What you have to do:
Copy out, from the entries below, each line that holds the string "Open".
■ ■ ■ ■
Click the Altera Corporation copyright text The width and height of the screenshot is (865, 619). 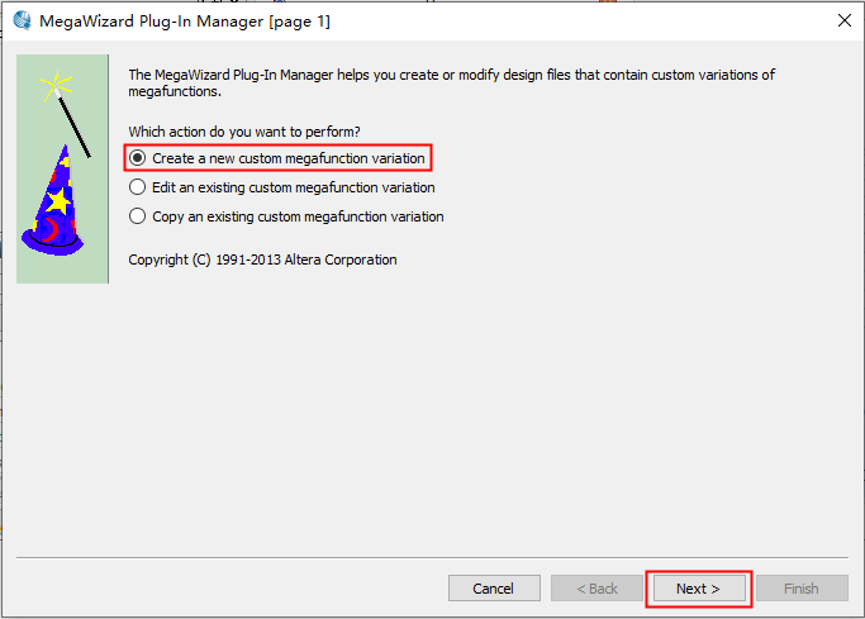[x=262, y=259]
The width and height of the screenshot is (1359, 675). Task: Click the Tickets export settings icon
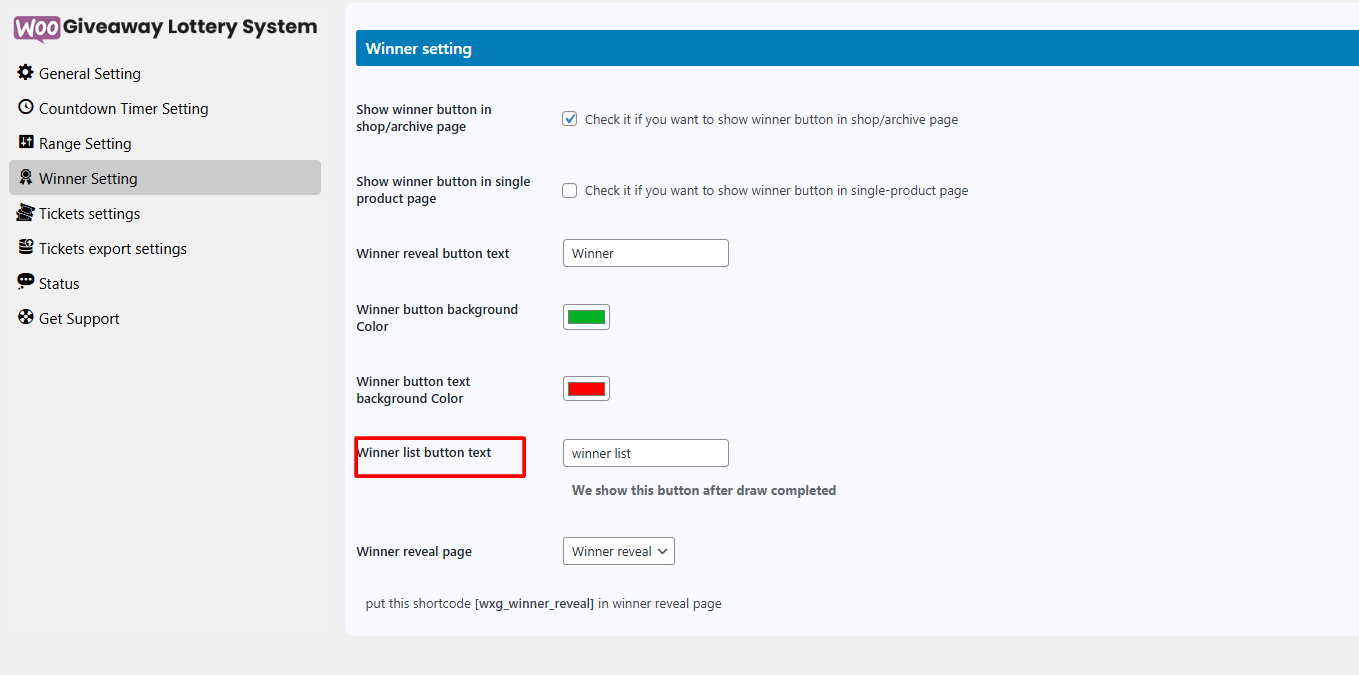click(x=26, y=248)
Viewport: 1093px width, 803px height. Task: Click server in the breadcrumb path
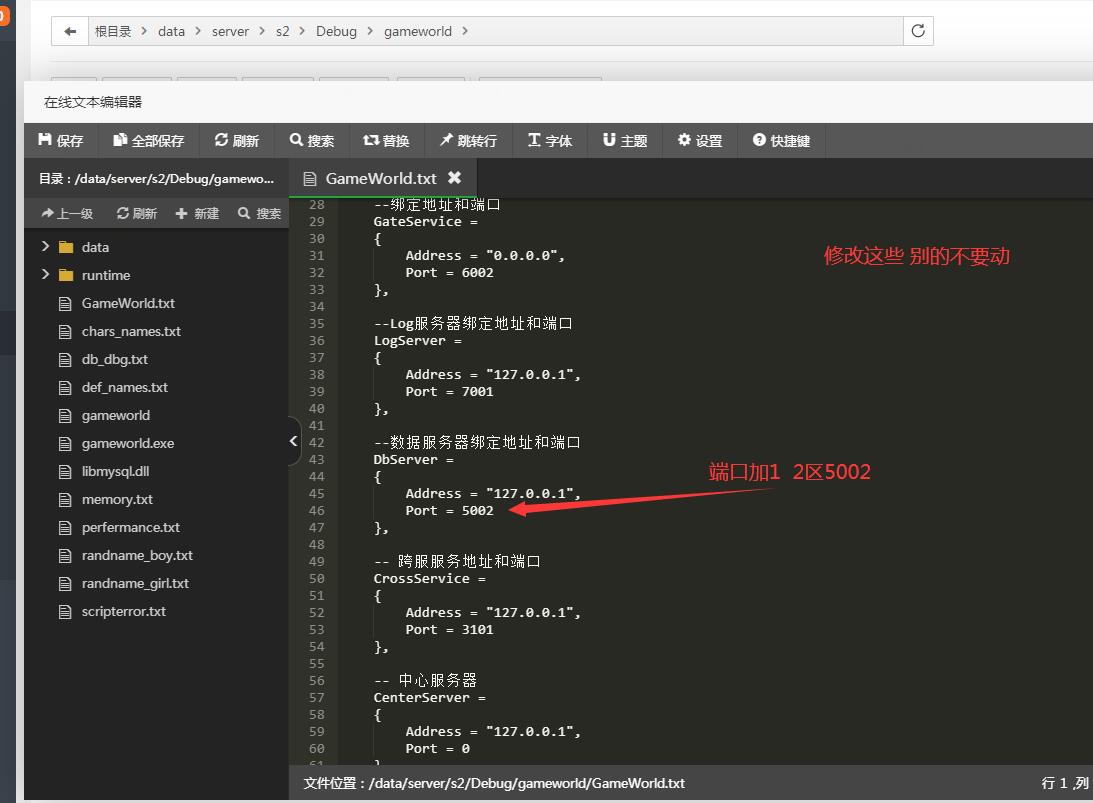(x=230, y=31)
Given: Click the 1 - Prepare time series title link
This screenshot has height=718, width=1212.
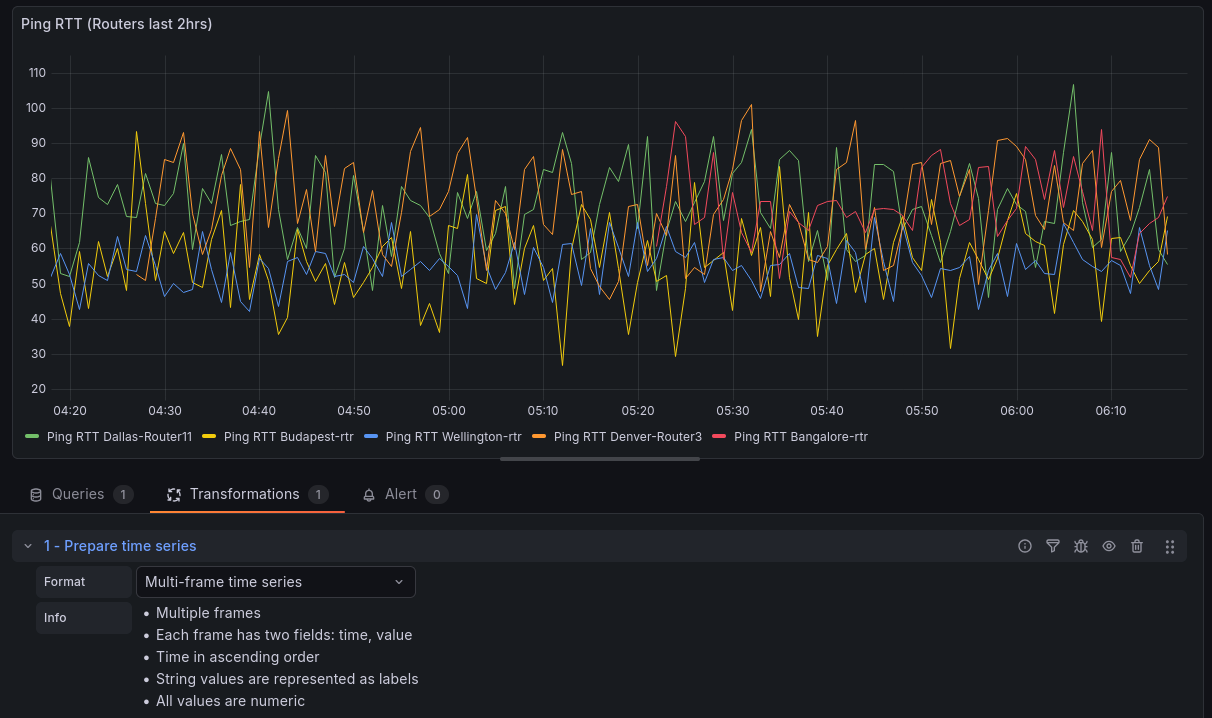Looking at the screenshot, I should point(120,546).
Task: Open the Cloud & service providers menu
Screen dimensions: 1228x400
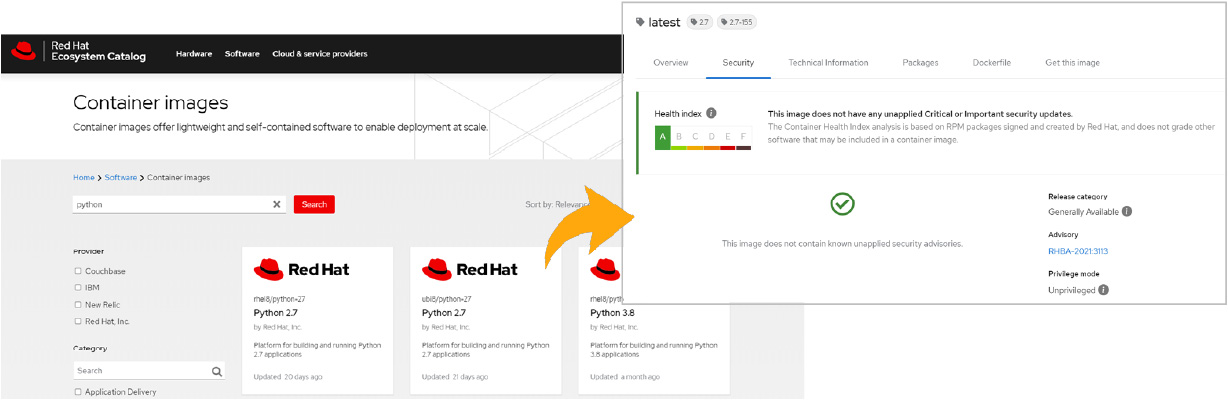Action: click(319, 54)
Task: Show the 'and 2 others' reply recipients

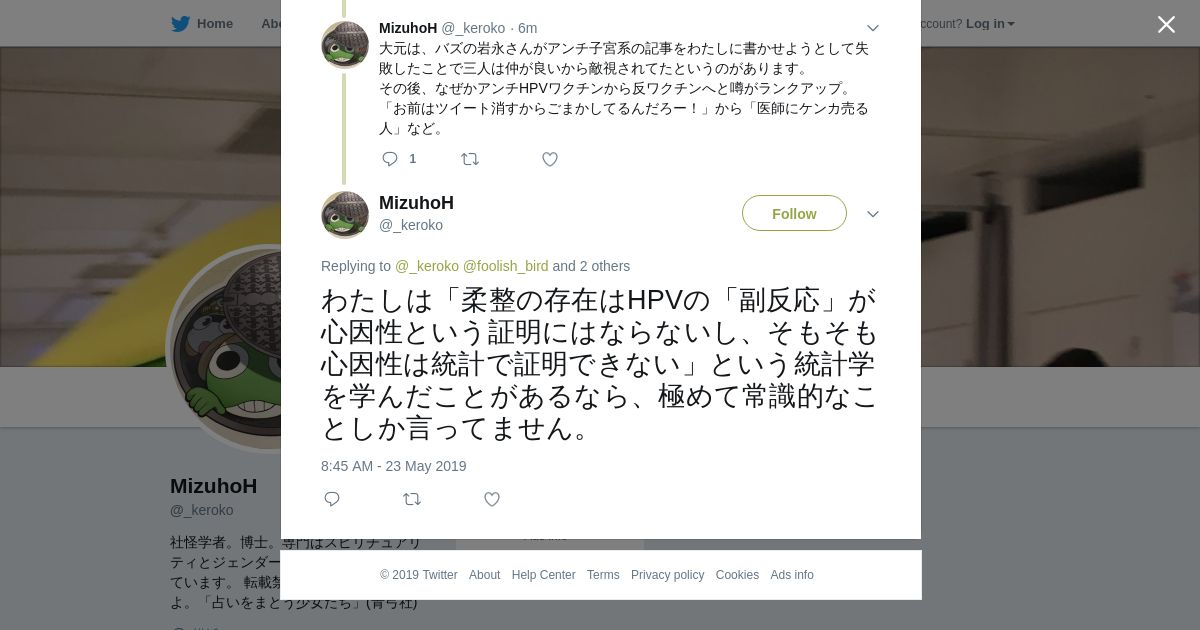Action: click(591, 266)
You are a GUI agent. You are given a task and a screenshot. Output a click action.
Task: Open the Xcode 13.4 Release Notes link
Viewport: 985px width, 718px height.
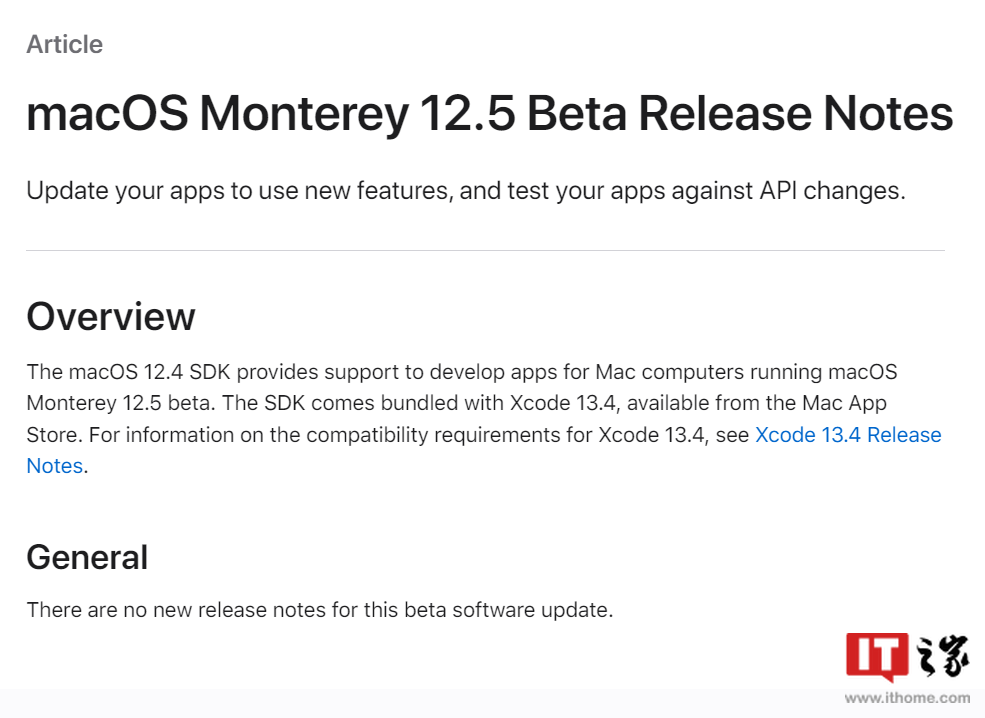848,435
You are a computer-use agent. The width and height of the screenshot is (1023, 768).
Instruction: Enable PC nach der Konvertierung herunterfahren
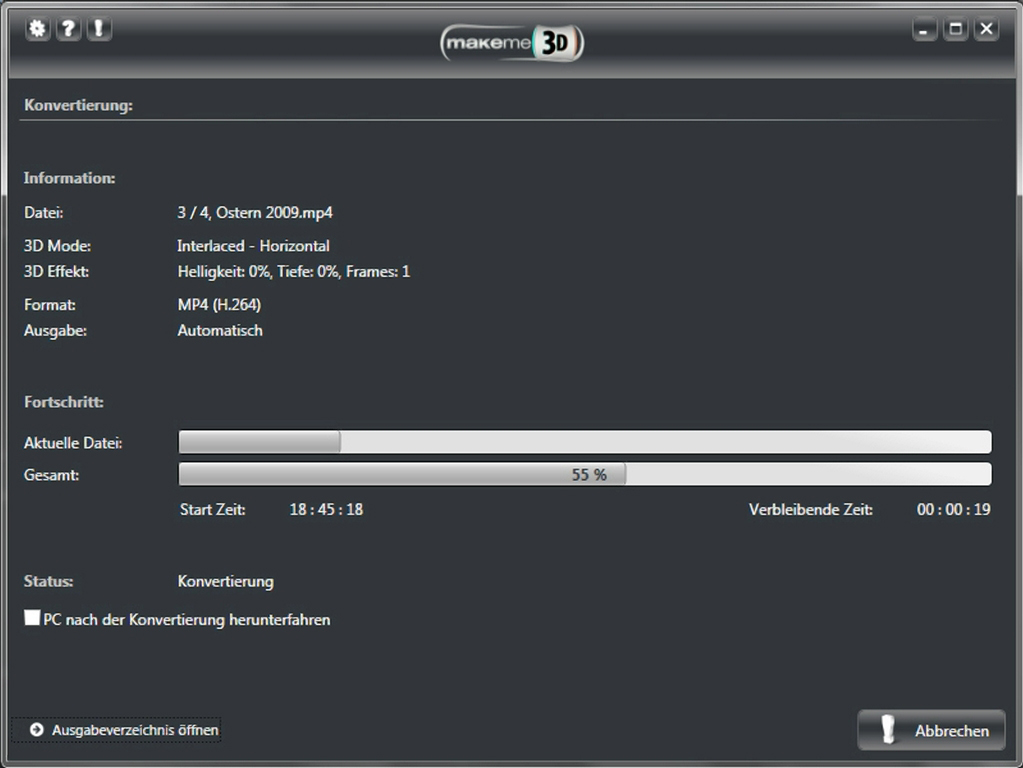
■ ■ ■ ■
Task output:
Task: Open the Cloud & service providers menu
Task: Open the Xcode 13.4 Release Notes link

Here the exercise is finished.